Content and photo by John Bloomfield, Travis Audubon President
I first planted my feet in the sands of the Bolivar Flats Shorebird Sanctuary in 2015, years before I would call Texas my home. What a birder’s dream it was. My wife and I were traveling with a friend from Houston Audubon, and we were making the rounds of the Upper Texas Coast hotspots from High Island to the Anahuac National Wildlife Refuge (now Jocelyn Nungaray) to the Bolivar Peninsula.
It would be the first of many visits.
That day we saw 60 species, including 19 species of shorebirds and eight species of terns. More than 100 White Pelicans dotted the landscape, and overhead, wonders like Peregrine Falcons and Swallow-tailed Kites soared.
I was hooked.
There are few places in America where you can see such an abundance of shorebirds up close — so close you feel you could almost walk among them, while still being at a safe enough distance to keep from rattling them. It reminds me of Cape May, New Jersey, where I first fell in love with birding, or the barrier islands of South Carolina and Georgia. Bolivar Flats has a magic all its own. It’s not just the variety of species, but the sheer abundance. This abundance is possible only when all parts of the ecosystem work together — the land, the water, and the species that depend on it, including us. In winter, you can see more than 10,000 American Avocets gathering along the shallow waters. I was lucky enough to see about half that on one of my trips.

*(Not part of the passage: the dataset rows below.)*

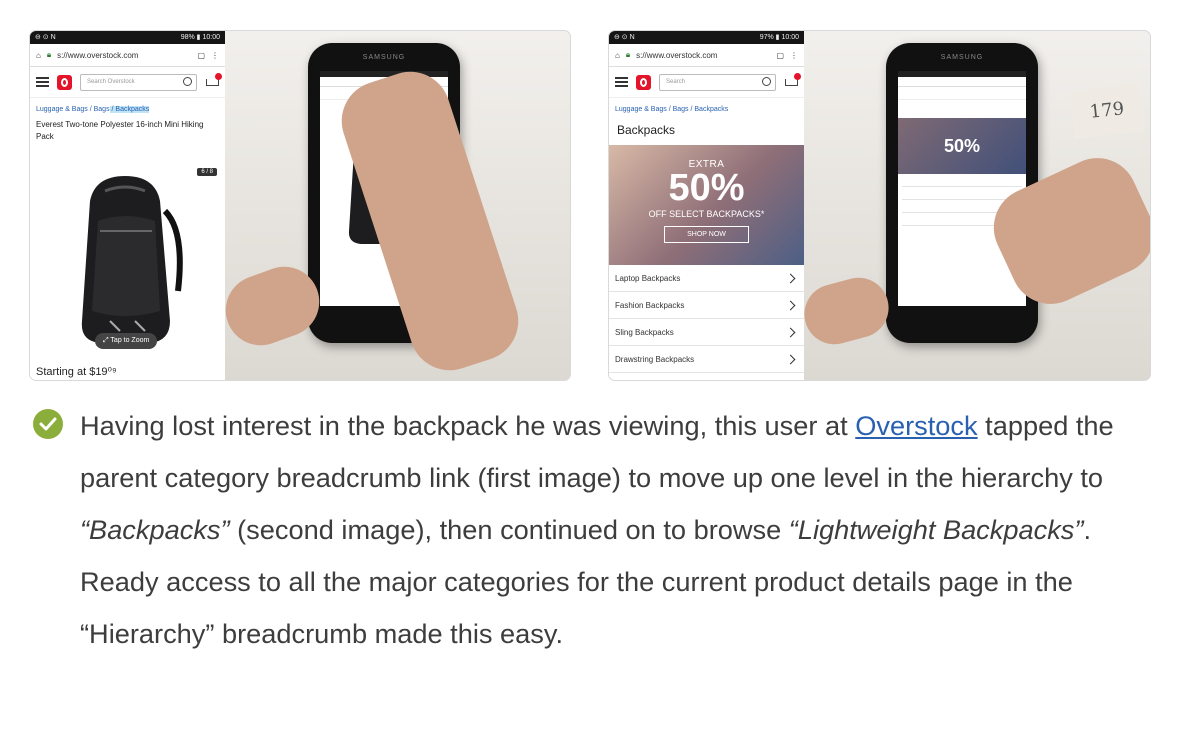 Image resolution: width=1180 pixels, height=742 pixels. Describe the element at coordinates (962, 188) in the screenshot. I see `phone-screen: 50%` at that location.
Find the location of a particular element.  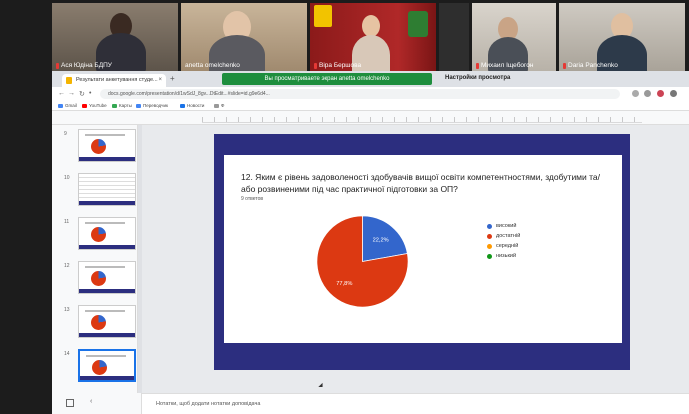

legend-label: високий is located at coordinates (506, 226).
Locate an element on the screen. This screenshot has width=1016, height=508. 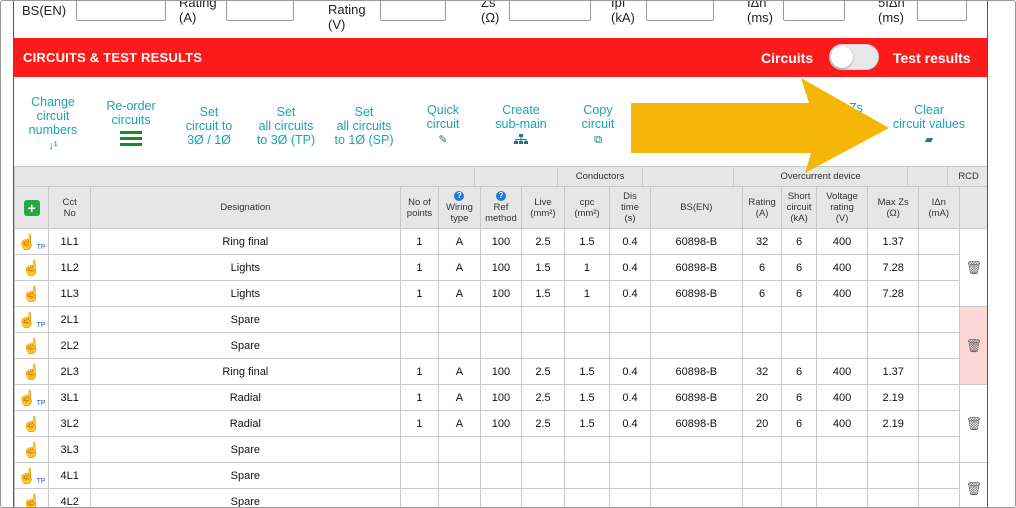
circuit-number: 1L3 is located at coordinates (70, 294).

In the 1980s, Houston Audubon first took action to protect Bolivar Flats, and since that time, it has secured 1,240 acres of this critical habitat. The last missing piece of 27 acres is under a tight final purchase deadline of December 31, 2025. $3 million is needed to prevent a planned development that would encroach upon the protected areas and bring permanent damage an ecosystem loved by birders worldwide.

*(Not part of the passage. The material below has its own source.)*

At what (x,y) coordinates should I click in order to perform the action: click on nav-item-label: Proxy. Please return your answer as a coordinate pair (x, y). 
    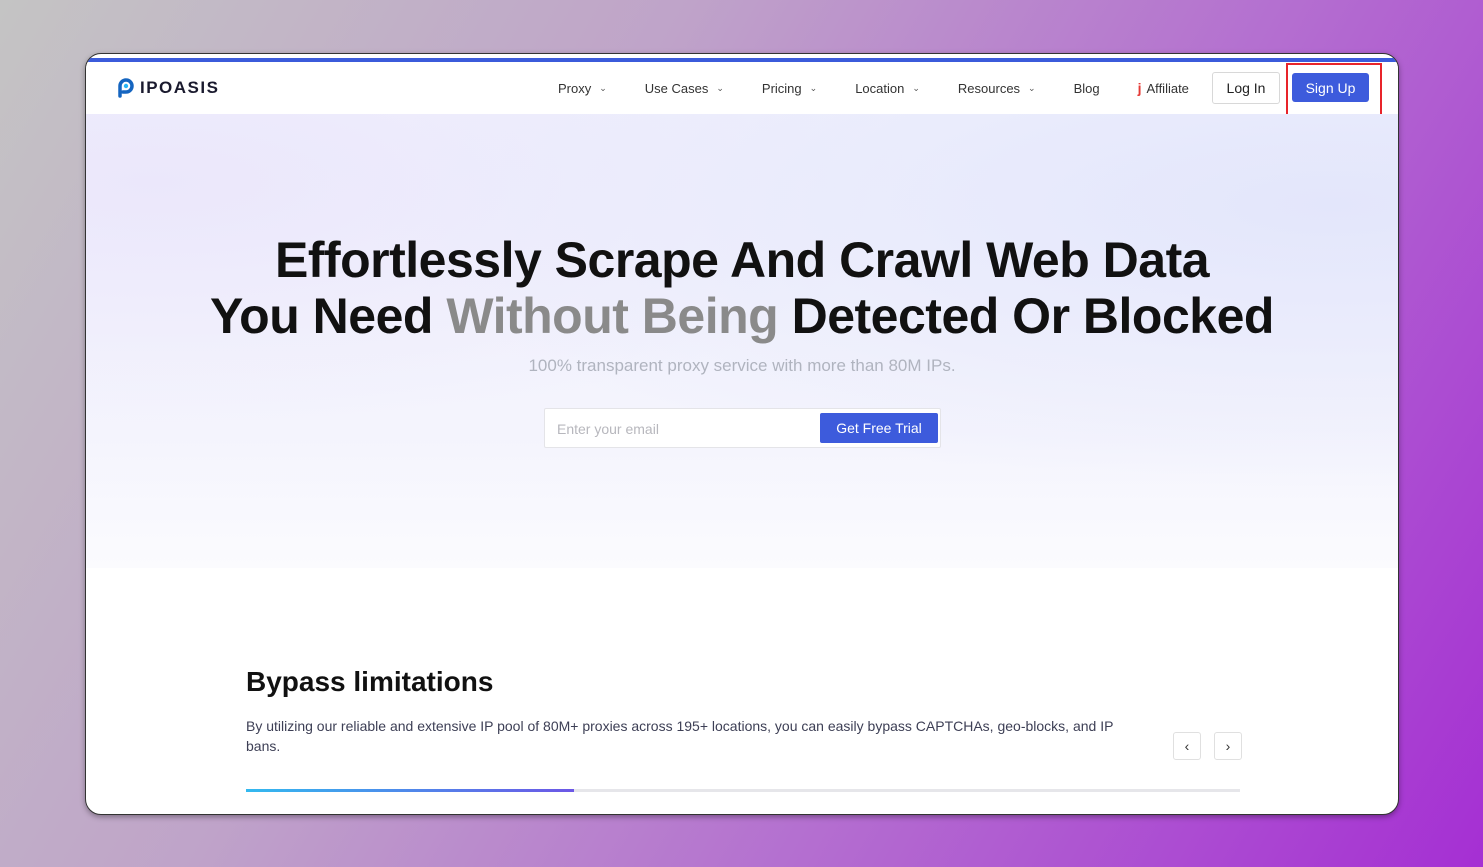
    Looking at the image, I should click on (575, 88).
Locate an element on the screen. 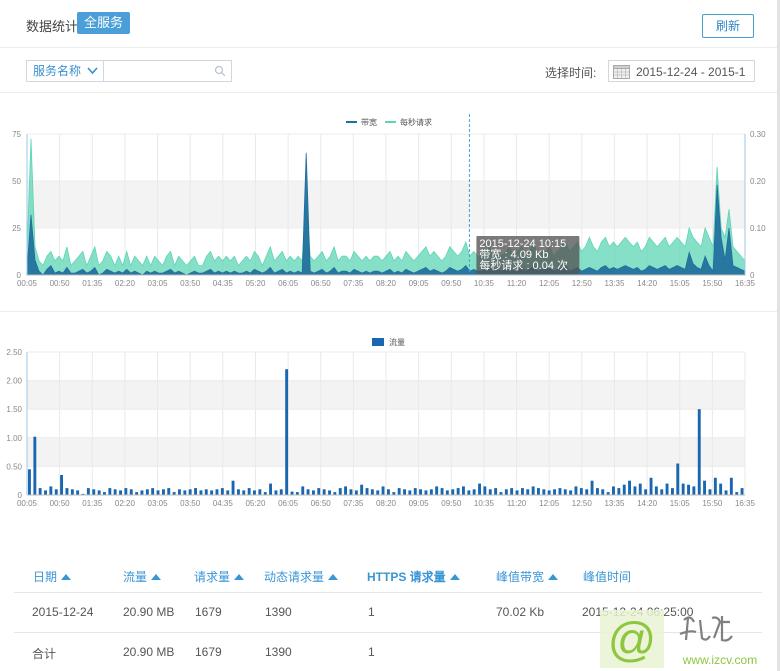 The image size is (780, 671). x-tick-label: 08:20 is located at coordinates (386, 284).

The magic of Bolivar is all its own.
Last April, a TAS group visiting on a Birdathon trip saw 1,400 birds on the flats, many in breeding plumage, resting before completing their northward migration. With the shorebirds were hundreds of Black Skimmers and hundreds of terns sharing the sandbars with countless gulls and wading birds like the Roseate Spoonbill, or the Reddish Egret, dancing near the shoreline. Texas boasts more than 650 bird species, and nearly half have been reported along this precious bit of sand and the surrounding environment.

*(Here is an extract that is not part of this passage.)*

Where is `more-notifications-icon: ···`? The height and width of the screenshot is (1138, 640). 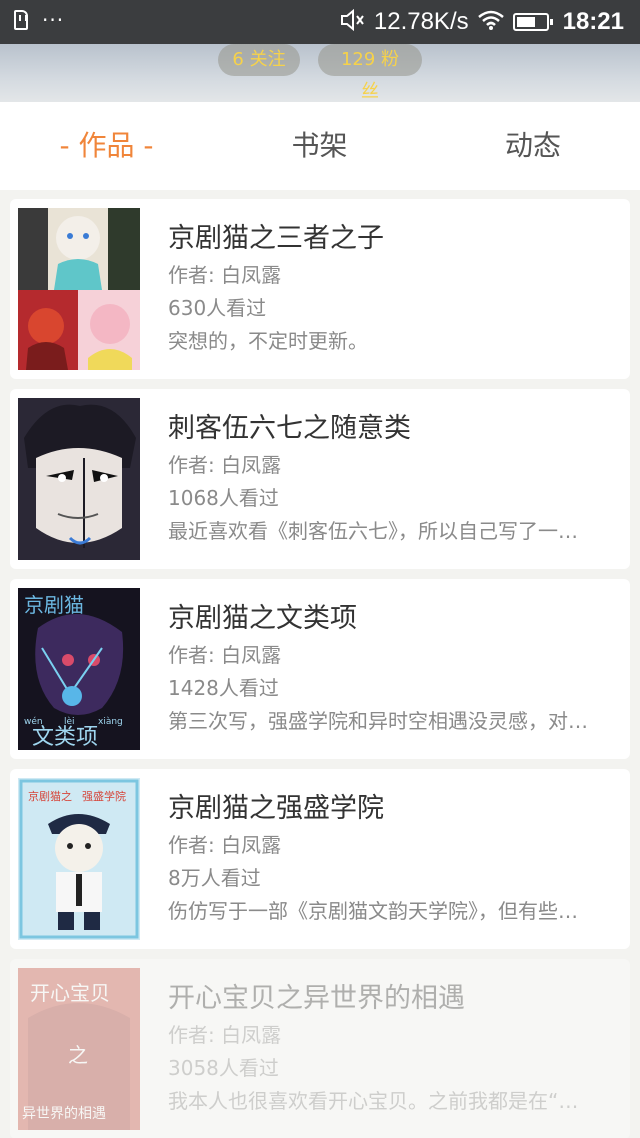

The Western Hemisphere Shorebird Reserve Network (WHSRN) has designated Bolivar Flats as a Globally Important Bird Area for its site of unique role as a migratory stopover and wintering location. Houston Audubon estimates that on an annual basis, half a million birds depend on Bolivar Flats to rest and refuel.
Bolivar Flats is magic on the Gulf. Help keep it that way. It is a place well worth of saving.